Selected extract »
Get UID of calling process.

Returns the UID. Always succeeds.

syslog

Read or clear kernel message buffer.

int syslog(int type, char *bufp, int len)

  • type – function to perform
  • bufp – pointer to buffer (used for reading)
  • len – length of buffer

Returns bytes read, available to read, total size of kernel buffer, or 0, depending on type flag.

type flag

  • SYSLOG_ACTION_READ – read len bytes of kernel message log into bufp, returns number of bytes read
  • SYSLOG_ACTION_READ_ALL – read entire kernel message log into bufp, reading last len bytes from kernel, returning bytes read
  • SYSLOG_ACTION_READ_CLEAR – read, then clear kernel message log into bufp, up to len bytes, returning bytes read
  • SYSLOG_ACTION_CLEAR – clear the kernel message log buffer, returns zero on success
  • SYSLOG_ACTION_CONSOLE_OFF – prevents kernel messages being sent to the console
  • SYSLOG_ACTION_CONSOLE_ON – enables kernel messages being sent to the console
  • SYSLOG_ACTION_CONSOLE_LEVEL – sets the log level of messages (values 1 to 8 via len) to allow message filtering
  • SYSLOG_ACTION_SIZE_UNREAD – returns number of bytes available for reading in kernel message log
  • SYSLOG_ACTION_SIZE_BUFFER – returns size of kernel message buffer

getgid

Get GID of calling process.

Returns the GID. Always succeeds.

setuid

Set UID of calling process.

  • uid – new UID

Returns zero on success.

setgid

Set GID of calling process.

  • gid – new GID

Returns zero on success.

geteuid

Get effective UID of calling process.

Returns the effective UID. Always succeeds.

getegid

Get effective GID of calling process.

Returns the effective GID. Always succeeds.

setpgid

Set process group ID of a process.

int setpgid(pid_t pid, pid_t pgid)

  • pid – process ID
  • pgid – process group ID

Returns zero on success.

getppid

Get process group ID of a process.

  • pid – process ID

Returns process group ID.

getpgrp

Get process group ID of calling process.

Return process group ID.

setsid

Create session if calling process isn’t leader of a process group.

Returns created session ID.

setreuid

Set both real and effective UID for calling process.

int setreuid(uid_t ruid, uid_t euid)

Aim »
From the system call reference, extract everything from "Get process group ID of calling" down to "for calling process.", copying it unchanged.

Items drawn from a data source:
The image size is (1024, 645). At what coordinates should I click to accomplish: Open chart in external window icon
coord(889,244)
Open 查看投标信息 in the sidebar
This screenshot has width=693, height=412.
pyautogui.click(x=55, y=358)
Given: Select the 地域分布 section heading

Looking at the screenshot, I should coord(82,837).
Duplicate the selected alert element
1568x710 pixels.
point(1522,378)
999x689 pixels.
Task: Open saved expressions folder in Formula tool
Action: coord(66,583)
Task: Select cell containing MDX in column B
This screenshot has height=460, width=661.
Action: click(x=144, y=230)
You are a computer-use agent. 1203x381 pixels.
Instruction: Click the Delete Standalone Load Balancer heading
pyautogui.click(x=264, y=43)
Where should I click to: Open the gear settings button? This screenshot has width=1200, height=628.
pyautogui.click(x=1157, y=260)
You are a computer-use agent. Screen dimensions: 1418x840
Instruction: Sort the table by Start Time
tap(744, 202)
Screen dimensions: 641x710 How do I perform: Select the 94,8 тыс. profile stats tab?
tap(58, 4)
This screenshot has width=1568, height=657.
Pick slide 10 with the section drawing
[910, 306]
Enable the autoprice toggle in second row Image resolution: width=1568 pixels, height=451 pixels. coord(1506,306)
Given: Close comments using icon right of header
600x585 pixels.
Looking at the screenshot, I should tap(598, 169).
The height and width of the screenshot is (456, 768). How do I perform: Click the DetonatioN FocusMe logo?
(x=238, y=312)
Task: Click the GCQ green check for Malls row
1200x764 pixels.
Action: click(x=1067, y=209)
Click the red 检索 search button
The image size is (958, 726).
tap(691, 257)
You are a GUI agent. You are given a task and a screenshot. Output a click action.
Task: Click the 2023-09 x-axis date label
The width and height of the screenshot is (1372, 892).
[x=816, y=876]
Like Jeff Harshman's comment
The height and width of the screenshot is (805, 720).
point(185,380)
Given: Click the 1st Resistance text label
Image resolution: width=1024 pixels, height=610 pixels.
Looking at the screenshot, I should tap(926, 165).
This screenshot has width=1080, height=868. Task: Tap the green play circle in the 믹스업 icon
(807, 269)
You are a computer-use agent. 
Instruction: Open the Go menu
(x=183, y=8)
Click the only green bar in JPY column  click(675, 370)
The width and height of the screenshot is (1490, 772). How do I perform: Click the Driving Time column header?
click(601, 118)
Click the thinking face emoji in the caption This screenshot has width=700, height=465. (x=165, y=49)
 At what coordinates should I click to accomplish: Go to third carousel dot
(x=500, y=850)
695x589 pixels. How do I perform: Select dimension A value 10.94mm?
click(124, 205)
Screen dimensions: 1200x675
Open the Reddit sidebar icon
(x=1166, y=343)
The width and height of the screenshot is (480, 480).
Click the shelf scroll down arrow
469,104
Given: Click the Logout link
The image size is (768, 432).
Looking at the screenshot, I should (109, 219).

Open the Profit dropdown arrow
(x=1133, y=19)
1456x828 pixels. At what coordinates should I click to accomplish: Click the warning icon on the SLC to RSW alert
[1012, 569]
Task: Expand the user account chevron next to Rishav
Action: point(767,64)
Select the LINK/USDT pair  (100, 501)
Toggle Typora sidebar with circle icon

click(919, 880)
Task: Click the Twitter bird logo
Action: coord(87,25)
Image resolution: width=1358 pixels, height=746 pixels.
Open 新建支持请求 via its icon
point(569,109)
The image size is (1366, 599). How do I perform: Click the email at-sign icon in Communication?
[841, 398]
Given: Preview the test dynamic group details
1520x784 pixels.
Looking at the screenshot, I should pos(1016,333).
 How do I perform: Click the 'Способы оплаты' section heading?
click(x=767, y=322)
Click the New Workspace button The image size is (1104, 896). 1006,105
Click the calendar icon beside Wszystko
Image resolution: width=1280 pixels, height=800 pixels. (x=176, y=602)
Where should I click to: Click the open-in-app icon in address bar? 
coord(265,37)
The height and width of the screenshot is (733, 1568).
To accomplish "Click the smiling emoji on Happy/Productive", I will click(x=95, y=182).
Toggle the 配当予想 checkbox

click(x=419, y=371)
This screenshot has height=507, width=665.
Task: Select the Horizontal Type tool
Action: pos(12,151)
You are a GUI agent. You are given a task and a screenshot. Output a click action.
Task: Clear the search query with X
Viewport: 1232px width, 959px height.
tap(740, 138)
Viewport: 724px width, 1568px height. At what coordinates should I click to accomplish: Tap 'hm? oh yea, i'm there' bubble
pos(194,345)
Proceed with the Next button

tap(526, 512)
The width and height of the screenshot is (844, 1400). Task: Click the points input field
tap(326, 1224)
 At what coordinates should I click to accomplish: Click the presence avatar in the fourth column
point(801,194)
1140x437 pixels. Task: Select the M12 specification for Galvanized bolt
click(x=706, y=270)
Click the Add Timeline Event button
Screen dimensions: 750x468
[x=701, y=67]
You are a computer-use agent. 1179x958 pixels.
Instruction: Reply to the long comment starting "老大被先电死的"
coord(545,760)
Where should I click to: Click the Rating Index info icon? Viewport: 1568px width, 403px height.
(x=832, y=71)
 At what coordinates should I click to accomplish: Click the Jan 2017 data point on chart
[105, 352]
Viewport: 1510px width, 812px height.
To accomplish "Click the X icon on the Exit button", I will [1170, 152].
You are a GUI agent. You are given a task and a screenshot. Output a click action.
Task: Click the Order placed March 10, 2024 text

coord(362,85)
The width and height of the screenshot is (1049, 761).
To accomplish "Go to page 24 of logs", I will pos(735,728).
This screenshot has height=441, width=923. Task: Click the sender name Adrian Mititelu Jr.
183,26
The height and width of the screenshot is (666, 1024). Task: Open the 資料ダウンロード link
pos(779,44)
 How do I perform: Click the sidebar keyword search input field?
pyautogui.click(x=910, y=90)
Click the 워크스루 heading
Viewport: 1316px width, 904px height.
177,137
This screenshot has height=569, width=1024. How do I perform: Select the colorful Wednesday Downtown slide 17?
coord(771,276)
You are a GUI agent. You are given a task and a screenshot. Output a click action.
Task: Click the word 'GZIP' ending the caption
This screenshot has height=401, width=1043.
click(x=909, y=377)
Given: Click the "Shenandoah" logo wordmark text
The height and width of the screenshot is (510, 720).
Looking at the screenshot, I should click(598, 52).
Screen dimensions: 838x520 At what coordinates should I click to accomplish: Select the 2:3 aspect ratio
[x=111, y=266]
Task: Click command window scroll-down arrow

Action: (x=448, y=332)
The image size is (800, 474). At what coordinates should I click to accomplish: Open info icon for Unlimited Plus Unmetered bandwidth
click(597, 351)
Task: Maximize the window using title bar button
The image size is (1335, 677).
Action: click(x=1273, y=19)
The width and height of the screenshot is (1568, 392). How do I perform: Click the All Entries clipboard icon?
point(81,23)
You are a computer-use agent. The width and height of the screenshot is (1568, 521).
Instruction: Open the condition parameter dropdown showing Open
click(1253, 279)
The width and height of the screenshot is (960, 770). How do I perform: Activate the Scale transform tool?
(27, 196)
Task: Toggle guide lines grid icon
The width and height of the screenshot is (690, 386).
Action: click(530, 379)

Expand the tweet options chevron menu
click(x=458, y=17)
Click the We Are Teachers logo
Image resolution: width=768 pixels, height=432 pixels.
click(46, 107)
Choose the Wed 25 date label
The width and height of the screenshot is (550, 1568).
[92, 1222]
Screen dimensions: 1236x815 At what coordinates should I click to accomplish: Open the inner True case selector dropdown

Complete answer »
Get process group ID of calling process.

Return process group ID.

setsid

Create session if calling process isn’t leader of a process group.

Returns created session ID.

setreuid

Set both real and effective UID for calling process.